## begin Source
In response, Jacques Foccart, Charles de Gaulle's chief adviser for African matters and co-founder of the Service d'Action Civique militia, drew up covert plans to destabilise Touré's government, naming it Opération Persil after the popular detergent brand Persil (whose advertising boasted of its ability to wash away dirt). The operation would base itself on two components: causing economic collapse and causing armed insurgencies against the Guinean government.

The operation provided for the Service de Documentation Extérieure et de Contre-Espionnage (SDECE), based in Senegal, to create large quantities of forged Guinean francs to flood the country with and bring about hyperinflation and economic collapse, similar to the Nazi Operation Bernhard. AS the French-produced banknotes proved to be more resistant to the humid Guinean climate than the official banknotes produced in Czechoslovakia, the French government was able to cause significant economic instability.
## end Source
• **Short exercise 1**:
Reproduce the records starting with the line containing "Open the PCIe section" and going on through the line containing "pos(239,36)", keeping every character as it stands and omitting the picture.
The passage on Opération Persil has no connection to the records that follow it.
## begin Data provided
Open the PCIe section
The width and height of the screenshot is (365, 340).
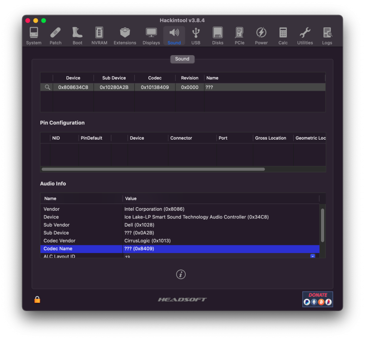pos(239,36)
## end Data provided
## begin Data provided
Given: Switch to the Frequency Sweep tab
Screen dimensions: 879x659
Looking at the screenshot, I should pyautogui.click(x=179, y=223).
## end Data provided
## begin Data provided
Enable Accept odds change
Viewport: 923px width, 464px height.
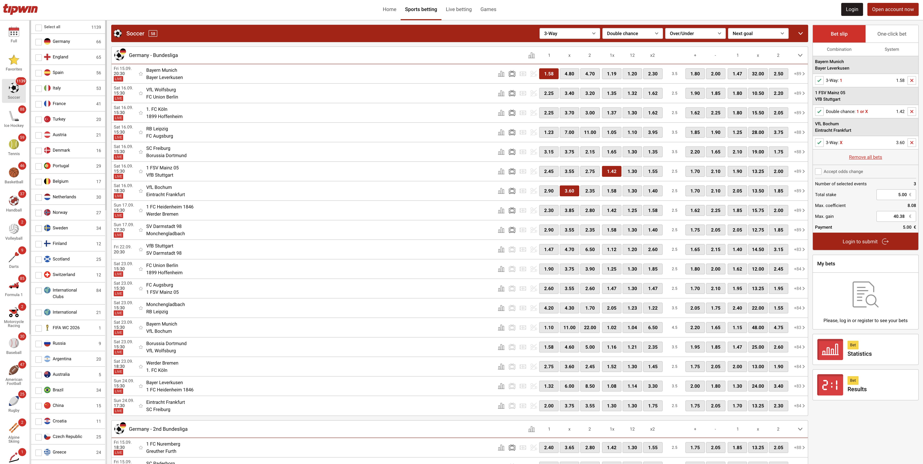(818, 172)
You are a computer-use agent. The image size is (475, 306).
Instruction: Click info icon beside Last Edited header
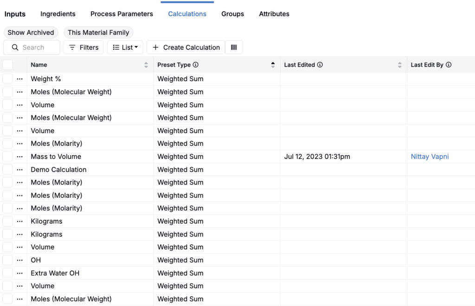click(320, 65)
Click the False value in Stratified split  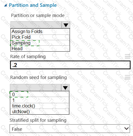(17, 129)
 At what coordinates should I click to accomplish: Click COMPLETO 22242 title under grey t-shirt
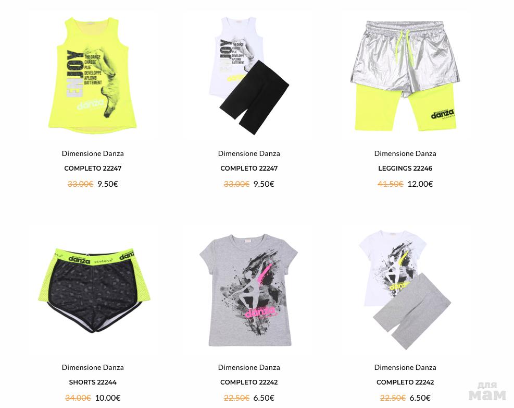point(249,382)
## end Data provided
• **Short exercise 2**:
Restate the passage on Opération Persil starting with "The operation provided" and going on through "significant economic instability.", substituting "Mali" for "Senegal".

• **Full answer 1**:
Open the PCIe section
The width and height of the screenshot is (365, 340).
pos(239,36)

• **Full answer 2**:
The operation provided for the Service de Documentation Extérieure et de Contre-Espionnage (SDECE), based in Mali, to create large quantities of forged Guinean francs to flood the country with and bring about hyperinflation and economic collapse, similar to the Nazi Operation Bernhard. AS the French-produced banknotes proved to be more resistant to the humid Guinean climate than the official banknotes produced in Czechoslovakia, the French government was able to cause significant economic instability.